Junior Lacey Moe frequents the orphanage with the Tijuana Ministry. “What I love the most about going is just playing with the kids,” Moe said.

Moe recounts her favorite memories of the ministry: tie-dyeing and watching Santiago, one of her best friends at the orphanage, ride his bike.

Violence and drugs challenge orphanage

A constant challenge for the orphanage is the number of children who choose to leave and cannot come back. Moe said the public schools the children attend play a large part in convincing them to leave the orphanage.

“Once they see the relative freedom other children have compared to them, they want to leave the safety and comfort of the orphanage’s beachfront walls and make their own rules,” Moe said.
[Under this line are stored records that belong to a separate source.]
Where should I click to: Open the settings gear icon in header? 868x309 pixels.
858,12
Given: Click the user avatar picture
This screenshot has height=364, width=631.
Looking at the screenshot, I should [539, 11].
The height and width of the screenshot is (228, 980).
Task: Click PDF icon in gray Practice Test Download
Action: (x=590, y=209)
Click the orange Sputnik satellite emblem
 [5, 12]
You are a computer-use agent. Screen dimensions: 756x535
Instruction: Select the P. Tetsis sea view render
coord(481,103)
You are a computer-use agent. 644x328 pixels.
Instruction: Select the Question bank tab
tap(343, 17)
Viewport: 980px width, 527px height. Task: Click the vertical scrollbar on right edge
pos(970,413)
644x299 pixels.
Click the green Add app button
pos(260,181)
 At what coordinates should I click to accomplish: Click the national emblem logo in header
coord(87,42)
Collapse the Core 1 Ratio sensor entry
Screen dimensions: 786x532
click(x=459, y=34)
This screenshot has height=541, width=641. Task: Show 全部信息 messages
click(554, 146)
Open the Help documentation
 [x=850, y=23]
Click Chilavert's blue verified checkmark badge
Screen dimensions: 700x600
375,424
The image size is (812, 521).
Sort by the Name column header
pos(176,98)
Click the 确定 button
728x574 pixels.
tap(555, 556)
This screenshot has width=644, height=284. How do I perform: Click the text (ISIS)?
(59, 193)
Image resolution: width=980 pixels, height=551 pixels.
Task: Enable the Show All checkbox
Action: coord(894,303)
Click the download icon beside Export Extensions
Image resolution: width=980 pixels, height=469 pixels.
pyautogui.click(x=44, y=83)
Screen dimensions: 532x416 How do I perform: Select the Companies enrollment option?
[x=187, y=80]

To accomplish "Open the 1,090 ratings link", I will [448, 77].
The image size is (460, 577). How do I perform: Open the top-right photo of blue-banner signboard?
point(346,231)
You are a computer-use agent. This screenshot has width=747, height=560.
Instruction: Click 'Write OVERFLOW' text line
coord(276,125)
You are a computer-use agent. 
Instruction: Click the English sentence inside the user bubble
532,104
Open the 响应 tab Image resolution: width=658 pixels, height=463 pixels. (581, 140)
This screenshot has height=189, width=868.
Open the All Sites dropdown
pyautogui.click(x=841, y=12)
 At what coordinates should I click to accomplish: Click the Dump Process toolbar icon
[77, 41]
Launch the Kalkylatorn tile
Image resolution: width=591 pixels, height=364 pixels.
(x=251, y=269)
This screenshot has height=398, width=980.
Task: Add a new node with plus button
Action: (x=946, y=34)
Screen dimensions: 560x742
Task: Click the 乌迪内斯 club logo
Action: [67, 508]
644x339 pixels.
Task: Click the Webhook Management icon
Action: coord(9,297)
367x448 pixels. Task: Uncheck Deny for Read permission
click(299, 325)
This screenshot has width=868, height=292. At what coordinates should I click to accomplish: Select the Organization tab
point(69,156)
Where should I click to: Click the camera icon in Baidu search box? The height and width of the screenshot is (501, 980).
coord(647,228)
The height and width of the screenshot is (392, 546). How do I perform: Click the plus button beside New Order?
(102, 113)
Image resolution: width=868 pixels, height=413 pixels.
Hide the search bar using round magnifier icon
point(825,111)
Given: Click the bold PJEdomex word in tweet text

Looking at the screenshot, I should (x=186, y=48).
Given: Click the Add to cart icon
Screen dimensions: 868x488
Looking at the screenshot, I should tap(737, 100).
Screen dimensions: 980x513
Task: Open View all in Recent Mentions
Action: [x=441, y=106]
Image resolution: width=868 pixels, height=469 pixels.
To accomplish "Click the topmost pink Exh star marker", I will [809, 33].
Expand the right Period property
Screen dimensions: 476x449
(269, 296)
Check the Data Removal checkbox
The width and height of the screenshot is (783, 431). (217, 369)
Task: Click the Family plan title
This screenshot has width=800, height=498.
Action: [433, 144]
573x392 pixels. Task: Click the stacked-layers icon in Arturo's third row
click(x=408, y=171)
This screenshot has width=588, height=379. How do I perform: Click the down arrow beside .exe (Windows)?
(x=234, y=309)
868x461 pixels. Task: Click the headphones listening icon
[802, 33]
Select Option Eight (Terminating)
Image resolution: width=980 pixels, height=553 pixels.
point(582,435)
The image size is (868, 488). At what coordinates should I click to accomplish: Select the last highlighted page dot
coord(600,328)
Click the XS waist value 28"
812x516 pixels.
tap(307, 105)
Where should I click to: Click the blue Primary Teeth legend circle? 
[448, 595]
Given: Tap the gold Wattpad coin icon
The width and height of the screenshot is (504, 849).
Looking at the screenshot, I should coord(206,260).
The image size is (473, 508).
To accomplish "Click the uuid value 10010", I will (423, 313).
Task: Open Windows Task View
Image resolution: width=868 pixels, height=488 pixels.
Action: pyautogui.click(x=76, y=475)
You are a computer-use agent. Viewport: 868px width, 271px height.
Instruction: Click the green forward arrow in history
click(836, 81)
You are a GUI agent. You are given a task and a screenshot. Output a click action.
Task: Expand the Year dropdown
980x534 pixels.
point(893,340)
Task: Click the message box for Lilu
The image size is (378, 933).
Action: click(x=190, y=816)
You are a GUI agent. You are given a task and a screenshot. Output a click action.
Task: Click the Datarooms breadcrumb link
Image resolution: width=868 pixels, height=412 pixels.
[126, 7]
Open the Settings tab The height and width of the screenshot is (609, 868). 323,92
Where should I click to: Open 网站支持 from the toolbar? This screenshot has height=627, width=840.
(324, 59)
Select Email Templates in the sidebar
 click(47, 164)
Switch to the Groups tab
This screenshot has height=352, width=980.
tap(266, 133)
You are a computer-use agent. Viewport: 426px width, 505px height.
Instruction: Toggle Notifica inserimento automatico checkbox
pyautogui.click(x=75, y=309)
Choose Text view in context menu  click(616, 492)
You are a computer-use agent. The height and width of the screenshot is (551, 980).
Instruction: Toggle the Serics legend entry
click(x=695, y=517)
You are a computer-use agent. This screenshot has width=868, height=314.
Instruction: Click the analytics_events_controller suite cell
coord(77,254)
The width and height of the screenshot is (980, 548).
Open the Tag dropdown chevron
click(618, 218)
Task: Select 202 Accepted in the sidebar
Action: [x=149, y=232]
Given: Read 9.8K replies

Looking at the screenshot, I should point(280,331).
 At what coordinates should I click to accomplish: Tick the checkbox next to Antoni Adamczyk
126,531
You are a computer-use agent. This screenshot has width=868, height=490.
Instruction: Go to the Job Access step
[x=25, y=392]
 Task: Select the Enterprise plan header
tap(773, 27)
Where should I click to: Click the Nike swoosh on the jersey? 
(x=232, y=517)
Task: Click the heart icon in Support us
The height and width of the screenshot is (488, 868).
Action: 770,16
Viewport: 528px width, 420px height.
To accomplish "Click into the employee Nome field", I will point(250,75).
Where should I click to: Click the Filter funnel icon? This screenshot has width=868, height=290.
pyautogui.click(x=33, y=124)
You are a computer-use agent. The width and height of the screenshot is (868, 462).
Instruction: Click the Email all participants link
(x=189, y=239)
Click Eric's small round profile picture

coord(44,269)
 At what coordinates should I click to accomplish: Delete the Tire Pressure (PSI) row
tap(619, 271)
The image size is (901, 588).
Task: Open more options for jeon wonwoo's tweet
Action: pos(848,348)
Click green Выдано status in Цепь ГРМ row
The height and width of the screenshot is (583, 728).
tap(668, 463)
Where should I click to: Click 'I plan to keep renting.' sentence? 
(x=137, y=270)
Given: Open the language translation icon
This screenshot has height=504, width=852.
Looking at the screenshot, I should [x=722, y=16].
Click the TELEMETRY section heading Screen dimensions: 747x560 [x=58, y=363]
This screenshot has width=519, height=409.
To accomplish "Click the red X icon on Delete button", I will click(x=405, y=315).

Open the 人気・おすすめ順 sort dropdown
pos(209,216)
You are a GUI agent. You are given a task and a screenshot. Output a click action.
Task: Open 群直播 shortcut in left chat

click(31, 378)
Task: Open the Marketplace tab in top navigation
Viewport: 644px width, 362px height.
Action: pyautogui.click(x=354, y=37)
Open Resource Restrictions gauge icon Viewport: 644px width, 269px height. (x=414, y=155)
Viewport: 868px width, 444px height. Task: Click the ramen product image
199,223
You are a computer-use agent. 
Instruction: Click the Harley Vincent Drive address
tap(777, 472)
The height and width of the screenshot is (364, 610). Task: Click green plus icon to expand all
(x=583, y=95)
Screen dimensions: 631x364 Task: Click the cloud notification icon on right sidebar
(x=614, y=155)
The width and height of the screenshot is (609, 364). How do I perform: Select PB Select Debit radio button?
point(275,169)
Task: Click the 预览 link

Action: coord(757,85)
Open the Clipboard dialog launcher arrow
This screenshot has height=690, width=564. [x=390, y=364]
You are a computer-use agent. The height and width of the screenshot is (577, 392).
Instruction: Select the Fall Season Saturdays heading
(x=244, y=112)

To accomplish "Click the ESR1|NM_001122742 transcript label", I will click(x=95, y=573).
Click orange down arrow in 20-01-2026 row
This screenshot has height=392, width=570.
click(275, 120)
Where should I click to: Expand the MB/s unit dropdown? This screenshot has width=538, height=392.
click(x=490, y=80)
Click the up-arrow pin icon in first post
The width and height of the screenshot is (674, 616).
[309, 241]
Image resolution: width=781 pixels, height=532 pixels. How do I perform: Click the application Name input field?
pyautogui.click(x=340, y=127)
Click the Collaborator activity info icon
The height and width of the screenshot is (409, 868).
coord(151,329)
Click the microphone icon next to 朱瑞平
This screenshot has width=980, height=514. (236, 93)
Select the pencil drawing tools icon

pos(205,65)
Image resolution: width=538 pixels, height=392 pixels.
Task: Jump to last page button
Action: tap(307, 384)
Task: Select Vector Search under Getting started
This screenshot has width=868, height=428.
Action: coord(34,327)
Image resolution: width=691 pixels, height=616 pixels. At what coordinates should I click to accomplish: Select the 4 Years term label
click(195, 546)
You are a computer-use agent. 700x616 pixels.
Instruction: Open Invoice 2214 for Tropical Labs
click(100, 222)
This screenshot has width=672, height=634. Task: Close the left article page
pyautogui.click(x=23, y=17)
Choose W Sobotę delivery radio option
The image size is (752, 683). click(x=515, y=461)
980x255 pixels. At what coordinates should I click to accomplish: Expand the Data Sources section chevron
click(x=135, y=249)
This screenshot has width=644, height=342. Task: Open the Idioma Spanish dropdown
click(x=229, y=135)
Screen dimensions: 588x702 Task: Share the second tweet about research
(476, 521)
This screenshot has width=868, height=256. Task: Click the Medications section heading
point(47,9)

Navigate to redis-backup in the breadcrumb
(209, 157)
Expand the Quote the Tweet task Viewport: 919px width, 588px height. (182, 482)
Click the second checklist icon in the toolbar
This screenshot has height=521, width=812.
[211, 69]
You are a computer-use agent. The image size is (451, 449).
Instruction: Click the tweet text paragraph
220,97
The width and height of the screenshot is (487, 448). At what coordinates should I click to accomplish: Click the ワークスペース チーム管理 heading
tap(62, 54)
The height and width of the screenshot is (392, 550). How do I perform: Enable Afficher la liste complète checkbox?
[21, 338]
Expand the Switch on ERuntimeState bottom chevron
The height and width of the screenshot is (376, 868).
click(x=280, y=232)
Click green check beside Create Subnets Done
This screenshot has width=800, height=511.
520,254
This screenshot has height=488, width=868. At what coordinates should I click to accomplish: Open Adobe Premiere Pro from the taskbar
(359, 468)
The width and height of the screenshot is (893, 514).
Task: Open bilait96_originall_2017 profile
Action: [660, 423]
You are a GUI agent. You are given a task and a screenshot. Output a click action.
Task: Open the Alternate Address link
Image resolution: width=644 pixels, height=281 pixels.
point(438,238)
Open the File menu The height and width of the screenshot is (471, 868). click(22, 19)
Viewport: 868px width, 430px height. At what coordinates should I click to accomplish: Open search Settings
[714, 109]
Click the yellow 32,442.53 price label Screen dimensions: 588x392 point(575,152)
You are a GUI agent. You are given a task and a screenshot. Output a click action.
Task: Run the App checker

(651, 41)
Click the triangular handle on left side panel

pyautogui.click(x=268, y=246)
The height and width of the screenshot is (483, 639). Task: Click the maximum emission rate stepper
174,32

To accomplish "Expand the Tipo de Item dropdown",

Children who leave the orphanage are told that once they leave, they can never come back. This policy serves as a way of making sure that the Youngkin’s orphanage does not become merely a place where kids come for food and housing and then leave. Most of the kids who leave are thrown back into the whirlwind of violence and drug-related crime that plagues the city.

More student help needed

“The biggest challenge we face as a ministry is that we don’t have a large amount of student involvement,” Soria said.

He recognizes that college students find it hard to factor ministry into their schedules and give up an entire Saturday. Yet, in order to run successfully, the ministry needs more support from students, both through donations of simple goods –– like toilet paper, toothpaste and toothbrushes –– and also through students committing to visit the orphanage and interact with the kids.

If the border line is not long, the students will return from their journey and arrive back in La Mirada around 7 p.m. The last time they visited was on Saturday, May 7. The exhausted students realized that they have visited the orphanage for the last time this semester. The ministry will start up again in August, after summer break. Before that happens, Soria and the ministry leaders hope a few things will happen.

“Hopefully more students will get involved, and be able to be a part of the ministry, which really helps students grow and learn how to serve others,” Soria said.